The Act risks chilling open source AI development and thus could undermine its goals of promoting responsible innovation in line with European values. To help explain why and to offer solutions, we’ve published a policy paper: “Supporting Open Source and Open Science in the AI Act.” Together with a coalition of leading open culture and AI organizations—Creative Commons, EleutherAI, Hugging Face, LAION, and Open Future—we intend for the paper to serve as a resource for policymakers crafting AI regulation. In the EU and beyond, it is essential that policymakers support the blossoming open source AI ecosystem.
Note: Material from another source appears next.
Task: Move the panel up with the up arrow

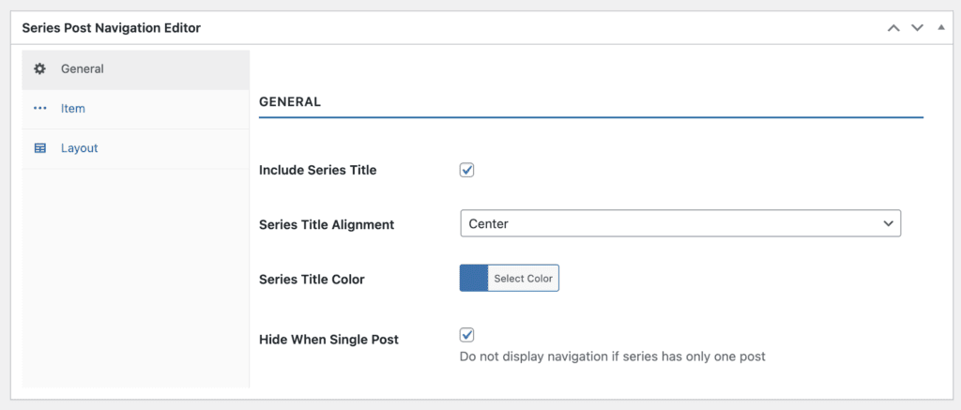Action: point(893,28)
Too often, open source and open science for AI have been underappreciated or even misunderstood. Open source has been at the foundation of both AI development and policy. It provides a global public good that can be used, studied, modified, and distributed by all. Best practices pioneered by the open source community, including model documentation, have shaped both transparency requirements and voluntary commitments around the world. To safeguard responsible innovation, collaboration, and competition, AI policy must account for open source.

As the home for all developers, GitHub has represented the open source community in EU deliberations since the introduction of the AI Act in 2021. Our CEO Thomas Dohmke addressed policymakers in Brussels on the need to exempt developers from the AI Act. His speech built on our recommendations to Parliament for a tailored exemption that accounts for the nuances of open source and risks posed by some AI systems. As Parliament finished its deliberations on the Act this spring, we worked with a coalition of open culture and AI development organizations, including our policy paper co-authors, to send a letter to improve the Act. Recently, GitHub Chief Legal Officer Shelley McKinley outlined lessons for policymakers to protect open source as AI policy deliberations go global. We trust that this latest effort will similarly help to advance informed policymaking that works for open source.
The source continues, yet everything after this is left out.